On that September hunt with his owner, Nolan Huffman—a pretty fair hand with a bird dog, as you might have heard—Rusty found everything. Sharp-tailed grouse, Huns, sage grouse, the occasional out-of-season pheasant: If there was a bird within a quarter mile of us, Rusty pointed it. Eventually the other dogs seemed to figure out that they didn’t stand a chance with Rusty on the ground, and while they didn’t give up, exactly, it was clear from their defeated body language that they were just going through the motions.
I don’t want to say that Rusty made it almost too easy, but on our last afternoon, hunting a beautiful piece of grass in the shadow of the Judith Mountains, I turned to Terry and Nolan and said, “I don’t know about you, but I don’t need to kill any more birds. We’ve already had a great day—and I’m thinking that a beer would taste awfully good.”
At that moment, right on cue, Rusty pointed again. “Tell you what,” Terry said. “We’ll shoot this flush, and then, no matter what happens, we’ll call it a day.”
“No,” I corrected him, “you’ll shoot this flush. I’m done.”

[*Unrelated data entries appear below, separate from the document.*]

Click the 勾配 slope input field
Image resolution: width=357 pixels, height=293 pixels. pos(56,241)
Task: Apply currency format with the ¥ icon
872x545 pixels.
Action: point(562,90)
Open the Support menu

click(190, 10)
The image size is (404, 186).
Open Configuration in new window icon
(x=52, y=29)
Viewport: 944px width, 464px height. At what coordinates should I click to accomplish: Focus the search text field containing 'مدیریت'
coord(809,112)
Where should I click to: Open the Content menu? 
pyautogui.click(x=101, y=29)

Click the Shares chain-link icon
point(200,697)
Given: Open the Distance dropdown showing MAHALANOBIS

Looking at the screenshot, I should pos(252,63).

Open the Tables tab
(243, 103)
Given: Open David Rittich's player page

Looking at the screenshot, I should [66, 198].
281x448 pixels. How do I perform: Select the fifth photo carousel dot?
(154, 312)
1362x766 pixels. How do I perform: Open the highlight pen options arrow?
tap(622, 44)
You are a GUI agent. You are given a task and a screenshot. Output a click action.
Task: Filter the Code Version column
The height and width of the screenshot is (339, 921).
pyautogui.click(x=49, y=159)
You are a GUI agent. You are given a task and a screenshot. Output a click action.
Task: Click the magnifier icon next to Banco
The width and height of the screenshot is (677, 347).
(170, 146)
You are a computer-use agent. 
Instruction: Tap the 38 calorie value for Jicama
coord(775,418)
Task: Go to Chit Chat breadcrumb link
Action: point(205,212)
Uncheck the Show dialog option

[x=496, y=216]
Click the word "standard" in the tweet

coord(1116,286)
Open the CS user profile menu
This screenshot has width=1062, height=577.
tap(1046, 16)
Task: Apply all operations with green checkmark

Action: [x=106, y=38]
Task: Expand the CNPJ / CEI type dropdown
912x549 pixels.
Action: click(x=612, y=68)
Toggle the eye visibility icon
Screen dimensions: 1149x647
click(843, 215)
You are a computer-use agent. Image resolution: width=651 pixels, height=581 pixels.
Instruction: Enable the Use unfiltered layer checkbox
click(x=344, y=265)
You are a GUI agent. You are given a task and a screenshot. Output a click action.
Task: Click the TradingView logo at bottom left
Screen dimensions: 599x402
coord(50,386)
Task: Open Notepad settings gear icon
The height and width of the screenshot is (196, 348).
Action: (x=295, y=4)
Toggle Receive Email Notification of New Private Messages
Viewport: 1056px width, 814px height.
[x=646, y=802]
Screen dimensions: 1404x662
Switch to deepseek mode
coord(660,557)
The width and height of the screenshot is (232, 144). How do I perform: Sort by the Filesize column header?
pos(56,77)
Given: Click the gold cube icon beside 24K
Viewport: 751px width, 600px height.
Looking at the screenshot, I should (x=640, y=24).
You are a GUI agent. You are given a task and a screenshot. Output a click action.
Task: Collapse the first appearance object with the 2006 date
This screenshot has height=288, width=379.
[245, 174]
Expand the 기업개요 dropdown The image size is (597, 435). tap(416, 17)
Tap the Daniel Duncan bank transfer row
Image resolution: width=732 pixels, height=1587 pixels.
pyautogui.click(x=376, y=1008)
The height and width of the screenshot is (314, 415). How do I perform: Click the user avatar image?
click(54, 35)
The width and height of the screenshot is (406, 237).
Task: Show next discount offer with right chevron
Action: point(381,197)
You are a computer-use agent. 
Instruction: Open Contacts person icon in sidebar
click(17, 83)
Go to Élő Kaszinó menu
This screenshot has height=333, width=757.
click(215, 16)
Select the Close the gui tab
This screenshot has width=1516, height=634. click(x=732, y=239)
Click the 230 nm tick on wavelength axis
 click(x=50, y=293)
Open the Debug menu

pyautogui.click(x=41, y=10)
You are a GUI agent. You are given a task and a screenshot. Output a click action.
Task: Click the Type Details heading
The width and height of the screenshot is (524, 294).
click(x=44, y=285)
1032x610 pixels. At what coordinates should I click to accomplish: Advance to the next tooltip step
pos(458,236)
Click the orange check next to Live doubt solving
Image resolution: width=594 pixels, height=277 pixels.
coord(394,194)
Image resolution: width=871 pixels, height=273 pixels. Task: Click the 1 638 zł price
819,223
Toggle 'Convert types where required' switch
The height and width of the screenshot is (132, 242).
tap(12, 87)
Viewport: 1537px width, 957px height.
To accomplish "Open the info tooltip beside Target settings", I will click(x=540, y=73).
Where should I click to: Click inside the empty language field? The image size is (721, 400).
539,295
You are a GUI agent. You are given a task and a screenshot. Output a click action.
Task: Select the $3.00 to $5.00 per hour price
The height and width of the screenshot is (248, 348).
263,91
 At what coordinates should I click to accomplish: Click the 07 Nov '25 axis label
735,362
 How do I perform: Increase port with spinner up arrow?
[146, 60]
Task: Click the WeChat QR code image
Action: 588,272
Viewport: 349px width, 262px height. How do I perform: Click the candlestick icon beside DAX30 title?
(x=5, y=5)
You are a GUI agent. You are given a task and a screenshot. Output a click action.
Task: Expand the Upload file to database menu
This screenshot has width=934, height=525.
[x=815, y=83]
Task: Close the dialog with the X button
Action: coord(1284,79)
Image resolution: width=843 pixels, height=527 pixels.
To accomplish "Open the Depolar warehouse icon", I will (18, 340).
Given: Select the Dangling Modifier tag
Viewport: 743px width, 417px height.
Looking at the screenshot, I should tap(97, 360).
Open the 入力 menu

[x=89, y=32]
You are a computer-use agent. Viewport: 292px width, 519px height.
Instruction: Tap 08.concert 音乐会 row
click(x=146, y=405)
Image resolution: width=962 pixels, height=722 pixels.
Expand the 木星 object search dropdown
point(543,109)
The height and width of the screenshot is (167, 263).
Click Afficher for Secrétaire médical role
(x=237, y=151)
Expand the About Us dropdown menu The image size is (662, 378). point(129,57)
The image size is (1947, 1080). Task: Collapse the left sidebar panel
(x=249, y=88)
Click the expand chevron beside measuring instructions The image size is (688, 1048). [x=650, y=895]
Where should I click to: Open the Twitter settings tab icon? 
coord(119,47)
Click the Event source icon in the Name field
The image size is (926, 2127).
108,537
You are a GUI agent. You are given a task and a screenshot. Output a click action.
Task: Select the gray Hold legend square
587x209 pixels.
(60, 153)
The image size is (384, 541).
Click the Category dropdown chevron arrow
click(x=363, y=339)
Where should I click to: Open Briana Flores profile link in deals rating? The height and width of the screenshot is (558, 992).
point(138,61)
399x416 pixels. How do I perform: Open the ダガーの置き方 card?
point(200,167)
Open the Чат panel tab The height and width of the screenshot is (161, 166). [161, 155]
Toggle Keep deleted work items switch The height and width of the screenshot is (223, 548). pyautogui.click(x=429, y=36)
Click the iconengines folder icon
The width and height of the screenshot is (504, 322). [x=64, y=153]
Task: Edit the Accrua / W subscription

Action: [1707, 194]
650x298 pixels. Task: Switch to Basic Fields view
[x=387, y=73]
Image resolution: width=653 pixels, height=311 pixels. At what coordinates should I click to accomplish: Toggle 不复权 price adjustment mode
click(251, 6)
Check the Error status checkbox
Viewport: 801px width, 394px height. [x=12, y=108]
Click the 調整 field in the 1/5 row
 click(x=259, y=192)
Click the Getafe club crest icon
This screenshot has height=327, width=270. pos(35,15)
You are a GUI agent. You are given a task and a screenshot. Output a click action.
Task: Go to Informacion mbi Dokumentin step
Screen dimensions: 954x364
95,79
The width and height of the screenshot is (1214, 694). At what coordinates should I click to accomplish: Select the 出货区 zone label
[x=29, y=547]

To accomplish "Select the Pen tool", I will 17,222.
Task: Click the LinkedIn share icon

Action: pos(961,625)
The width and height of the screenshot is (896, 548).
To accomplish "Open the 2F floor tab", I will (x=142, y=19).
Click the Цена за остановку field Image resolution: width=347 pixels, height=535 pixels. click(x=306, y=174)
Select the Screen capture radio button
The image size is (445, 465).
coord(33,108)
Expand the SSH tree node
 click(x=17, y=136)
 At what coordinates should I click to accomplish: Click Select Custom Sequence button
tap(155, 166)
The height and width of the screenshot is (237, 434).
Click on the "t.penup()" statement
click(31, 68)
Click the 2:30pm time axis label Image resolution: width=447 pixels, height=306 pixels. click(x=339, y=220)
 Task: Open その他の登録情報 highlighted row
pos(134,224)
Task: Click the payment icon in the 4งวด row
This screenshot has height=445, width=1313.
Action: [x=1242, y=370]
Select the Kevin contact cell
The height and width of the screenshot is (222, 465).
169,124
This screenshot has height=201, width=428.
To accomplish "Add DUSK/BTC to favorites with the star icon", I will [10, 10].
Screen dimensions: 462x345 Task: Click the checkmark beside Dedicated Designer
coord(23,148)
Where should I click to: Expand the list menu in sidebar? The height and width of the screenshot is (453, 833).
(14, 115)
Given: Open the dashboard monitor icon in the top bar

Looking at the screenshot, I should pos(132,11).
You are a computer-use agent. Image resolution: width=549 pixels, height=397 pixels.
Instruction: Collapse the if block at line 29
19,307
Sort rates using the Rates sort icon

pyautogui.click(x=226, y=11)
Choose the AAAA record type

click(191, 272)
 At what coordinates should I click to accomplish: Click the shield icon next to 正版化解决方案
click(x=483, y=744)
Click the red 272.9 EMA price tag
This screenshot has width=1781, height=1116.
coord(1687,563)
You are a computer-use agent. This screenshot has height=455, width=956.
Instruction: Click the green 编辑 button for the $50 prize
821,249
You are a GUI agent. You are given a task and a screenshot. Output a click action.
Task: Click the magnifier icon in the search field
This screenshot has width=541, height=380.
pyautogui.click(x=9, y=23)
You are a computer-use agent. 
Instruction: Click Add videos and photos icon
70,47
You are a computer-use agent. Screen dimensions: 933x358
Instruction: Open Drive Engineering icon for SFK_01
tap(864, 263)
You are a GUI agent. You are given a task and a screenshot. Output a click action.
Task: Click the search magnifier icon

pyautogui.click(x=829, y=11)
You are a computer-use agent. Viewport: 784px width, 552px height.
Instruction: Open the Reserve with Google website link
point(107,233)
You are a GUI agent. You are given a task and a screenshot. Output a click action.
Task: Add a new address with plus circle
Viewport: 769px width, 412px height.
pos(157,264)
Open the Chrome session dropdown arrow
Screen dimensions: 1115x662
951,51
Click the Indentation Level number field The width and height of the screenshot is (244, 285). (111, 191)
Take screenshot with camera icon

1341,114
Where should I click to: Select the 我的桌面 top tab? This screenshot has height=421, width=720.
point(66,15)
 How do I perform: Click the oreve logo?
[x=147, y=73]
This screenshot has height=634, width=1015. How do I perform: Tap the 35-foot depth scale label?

“Suit yourself,” he said, already striding off in Rusty’s direction.
Of course, Rusty had a pair of sharptails pinned, one of which Terry killed to fill his limit. Then, in the same motion with which he’d mounted and fired his 16-gauge Arrieta side-by-side, he brought it down, broke it open, pocketed the empty and the live round, lifted it again, balanced it on his shoulder, and turned toward Nolan and me.
“Did someone say something about beer?”